Excerpt –

The host OS 1 sets, in a shared memory for transfer, the extended
bin log 121_11 starting from the memory address of 0x11 . . . , for
example. Here, the extended bin logs 121 and the relay logs 131,
illustrated by dotted lines in drawings subsequent to FIG. 1, each
indicate a storage area shared between a corresponding one of the
host OSs and a corresponding one of the guests OS. In the same way,
the host OS 2 sets, in a shared memory for reception, the relay log
131_21 starting from the memory address of 0x22 . . . .
[0051] Next, as illustrated in (3) in FIG. 1, the corresponding one
of the host OSs transmits, to the transfer destination device via
the management LAN 111, data written into the corresponding one of
the shared memories by the corresponding one of the guests OS,
which is designated as the transfer source device by the
corresponding one of the instructions 141 and which is managed by
the relevant host OS itself. Here, the management LAN 111 is a LAN
in which restrictions are imposed on accesses of the guests OS and
which is used for live migration or the like. Therefore, only the
host OSs are permitted to peep at the management LAN, and it is
possible to perform secure communication.
[0052] In the example of FIG. 1, the guest OS 11 is designated as
the transfer source device by the instruction 141_1. Therefore, the
host OS 1 transmits an update query written into the extended bin
log 121_11 by the guest
[0053] OS 11, to the host OS 2 to serve as the destination device,
via the management LAN 111.
[0054] In addition, as illustrated in (4) in FIG. 1, the
corresponding one of the host OSs writes data received via the
management LAN 111, into a shared memory for reception, shared with
the corresponding one of the guests OS, which is designated as the
transfer destination device by the corresponding one of the
instructions 141 and which is managed by the relevant host OS
itself. In the example of FIG. 1, the host OS 2 writes, into the
relay log 131_21, the update query received via the management LAN
111. After that, the guest OS 21 executes, for the slave DB 132_21,
the update query written into the relay log 131_21.
[0055] As seen from the above, the redundant system 100 is able to
efficiently perform the replication between the guest OS 11 and the
guest OS 21 each having the same IP address. Specifically, the
redundant system 100 transfers data by using the management LAN 111
without using the production LAN 112 and is able to perform the
replication in a secure fashion accordingly. In addition, since
performing no packet transformation, the redundant system 100 is
able to perform the replication while not increasing a load. In
addition, the redundant system 100 is able to perform the
replication while not changing the virtual system template or not
preparing special hardware.

Data section –
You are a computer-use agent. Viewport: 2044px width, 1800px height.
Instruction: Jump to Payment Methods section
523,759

...

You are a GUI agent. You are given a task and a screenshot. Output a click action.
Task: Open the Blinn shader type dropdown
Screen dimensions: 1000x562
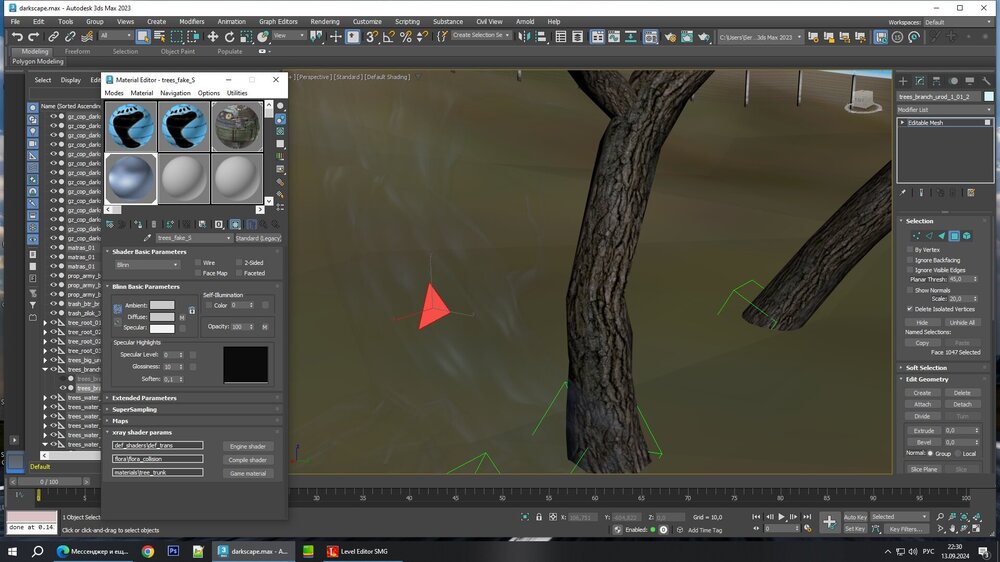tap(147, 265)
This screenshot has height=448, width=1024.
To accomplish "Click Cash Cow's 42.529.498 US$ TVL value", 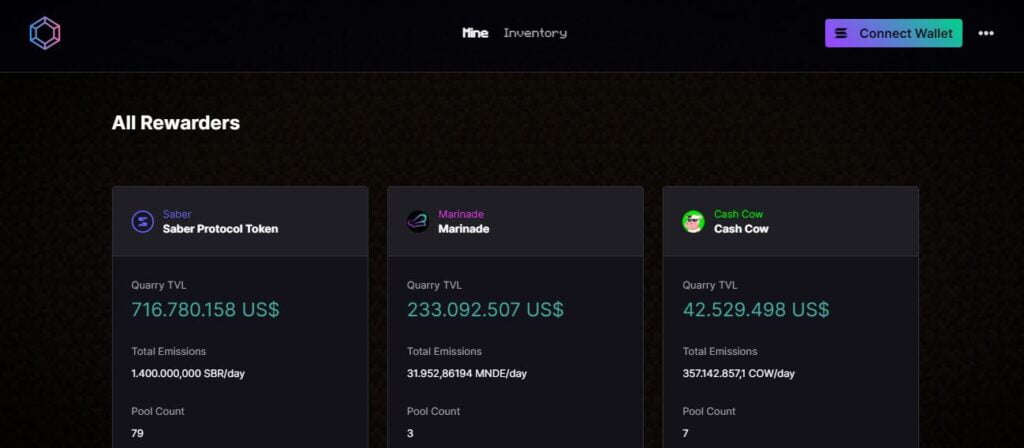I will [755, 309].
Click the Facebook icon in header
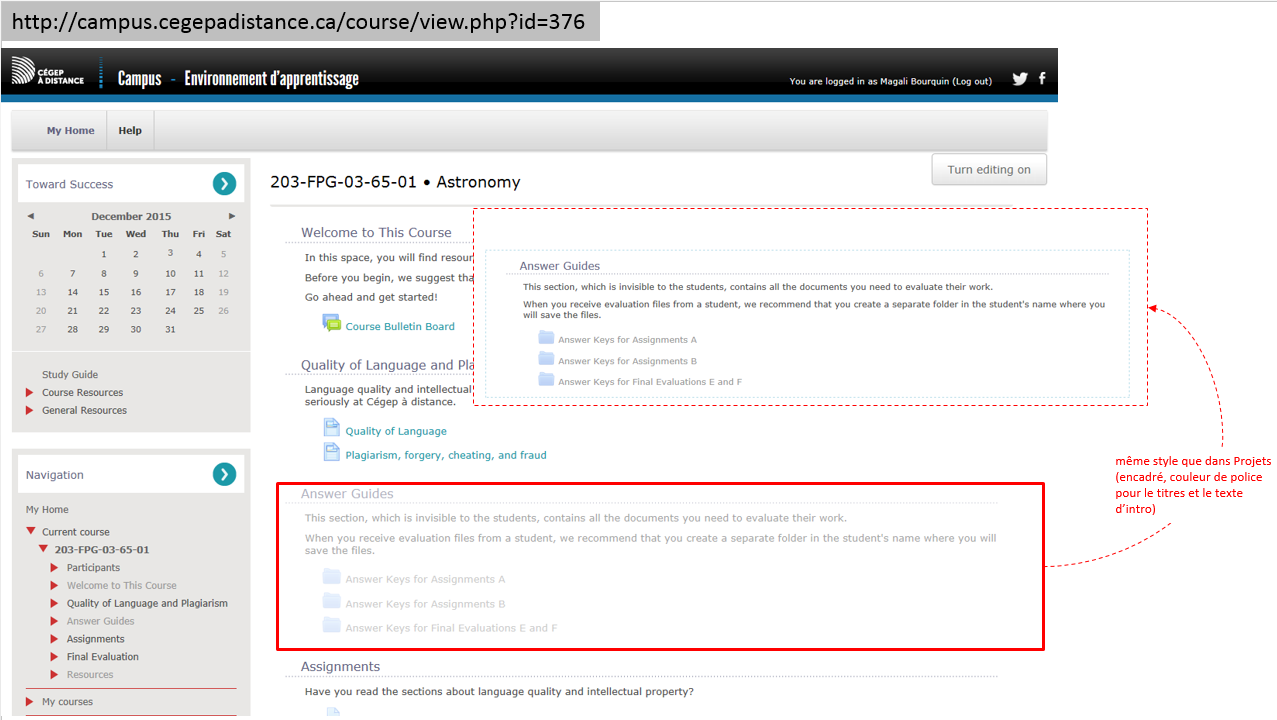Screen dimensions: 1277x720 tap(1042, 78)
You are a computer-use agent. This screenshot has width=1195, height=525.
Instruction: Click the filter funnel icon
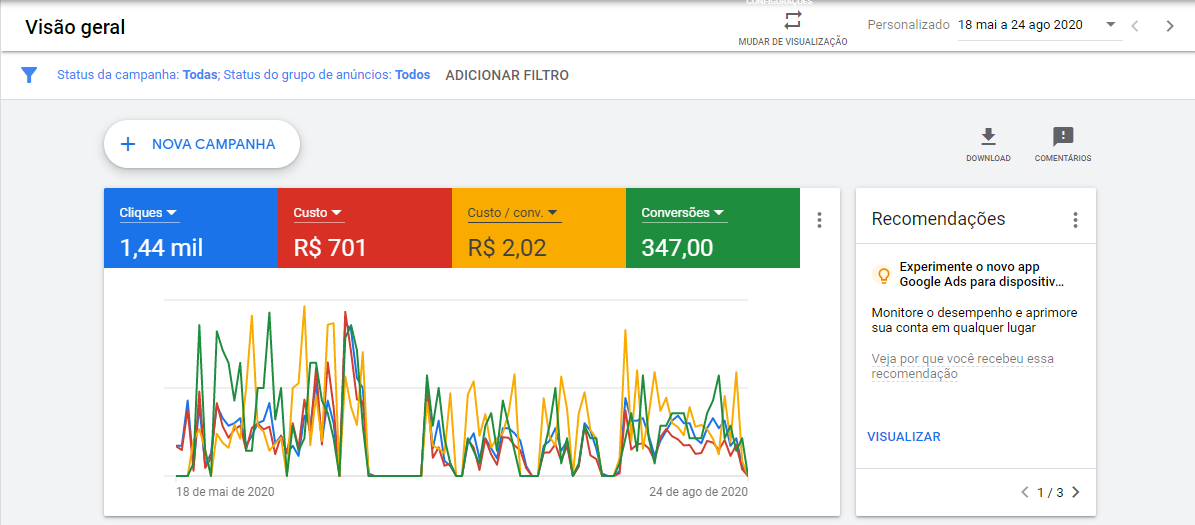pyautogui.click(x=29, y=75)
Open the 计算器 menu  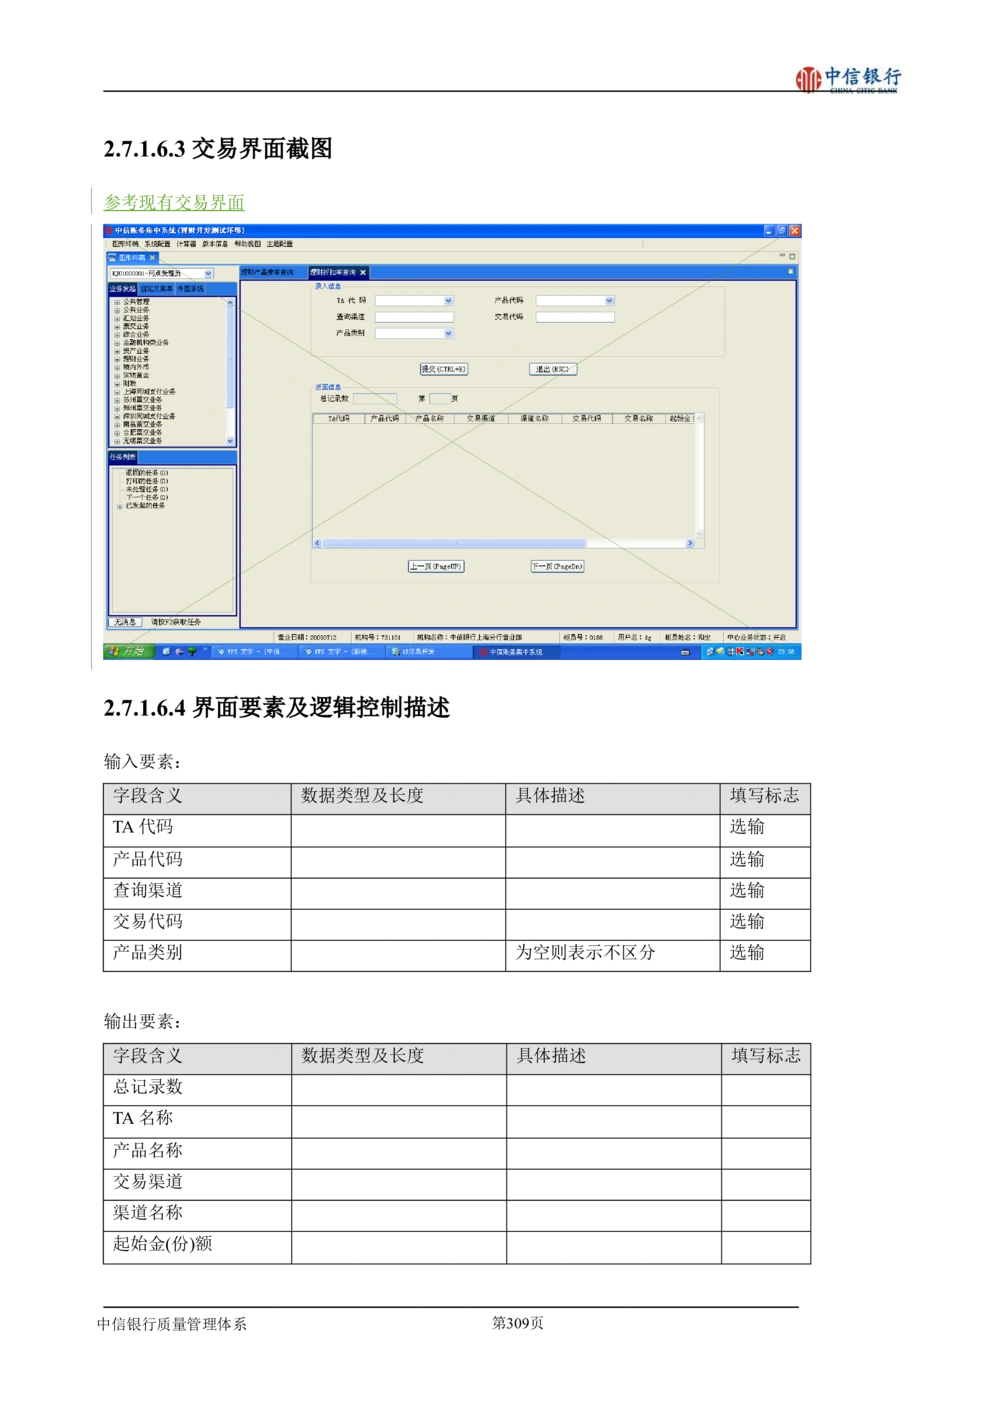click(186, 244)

Jobs –
1. Say whether each statement agrees with the replication excerpt, giving yes or no plus the exact words from it that decide: (a) Guest OSs may freely access the management LAN. (b) Host OS 2 writes the received update query into relay log 131_21. (c) The redundant system 100 sends the data over the production LAN 112.
2. Carry on the replication excerpt after its final sentence.

Task results –
1.
(a) No: "only the host OSs are permitted to peep at the management LAN"
(b) Yes: "the host OS 2 writes, into the relay log 131_21, the update query received via the management LAN 111"
(c) No: "transfers data by using the management LAN 111 without using the production LAN 112"

2.
[0056] Note that guests OS existing in one physical machine pm may
be designated as a transfer source device and a transfer
destination device of replication. In this case, a corresponding
one of the host OSs may transmit data to the relevant host OS
itself or may perform memory copy. A configuration for performing
the memory copy will be described in a second embodiment. In
addition, a guest OS existing in one physical machine pm may be
designated as a transfer source device or a transfer destination
device of a replication operation and may be designated as a
transfer source device or a transfer destination device of another
replication operation. In this case, one of the master DBs 122 and
one of the slave DBs 132 are mixed in one physical machine pm in
some cases. A configuration in a case where one of the master DBs
122 and one of the slave DBs 132 are mixed in one physical machine
pm will be described in a third embodiment.
[0057] In addition, while, in the above-mentioned explanation, an
example in which the present embodiment is applied to a system to
which a hypervisor type is applied is described as a technology for
providing the virtual machine architecture, there is no limitation
to this. The present embodiment may be applied to, for example, a
system to which a host type is applied and which causes a VM to
operate as one application of a host OS. Next, hardware
configurations of the physical machines pmm, pm1, and pm2 will be
described by using FIG. 2.
[0058] FIG. 2 is an explanatory diagram illustrating an example of
a hardware configuration of a physical machine. Since being
identical to each other, all pieces of hardware included in the
physical machines pmm, pm1, and pm2 will be each simply described
as a physical machine pm in the explanation of FIG. 2. In FIG. 2,
the physical machine pm includes a central processing unit (CPU)
201, a read-only memory (ROM) 202, and a random-access memory (RAM)
203. In addition, the physical machine pm further includes a disk
drive 204, a disk 205, and communication interfaces 206 and 207. In
addition, the CPU 201 to the disk drive 204 and the communication
interfaces 206 and 207 are connected to one another via a bus
208.
[0059] The CPU 201 is an arithmetic processing device to manage
control of the entire physical machine pm. In addition, the
physical machine may include CPUs. The ROM 202 is a nonvolatile
memory to store therein a program such as a boot program. The RAM
203 is a volatile memory used as a work area of the CPU 201.
[0060] The disk drive 204 is a control device to control reading
and writing of data from and to the disk 205 in accordance with
control from the CPU 201. A magnetic disk drive, an optical disk
drive, a solid state drive, or the like may be adopted as the disk
drive 204, for example. The disk 205 is a nonvolatile memory to
store therein data written by control from the disk drive 204. In a
case where the disk drive 204 is, for example, a magnetic disk
drive, a magnetic disk may be adopted as the disk 205. In addition,
in a case where the disk drive 204 is an optical disk drive, an
optical disk may be adopted as the disk 205. In addition, in a case
where the disk drive 204 is a solid state drive, a semiconductor
memory formed by semiconductor elements, a so-called semiconductor
disk, may be adopted as the disk 205.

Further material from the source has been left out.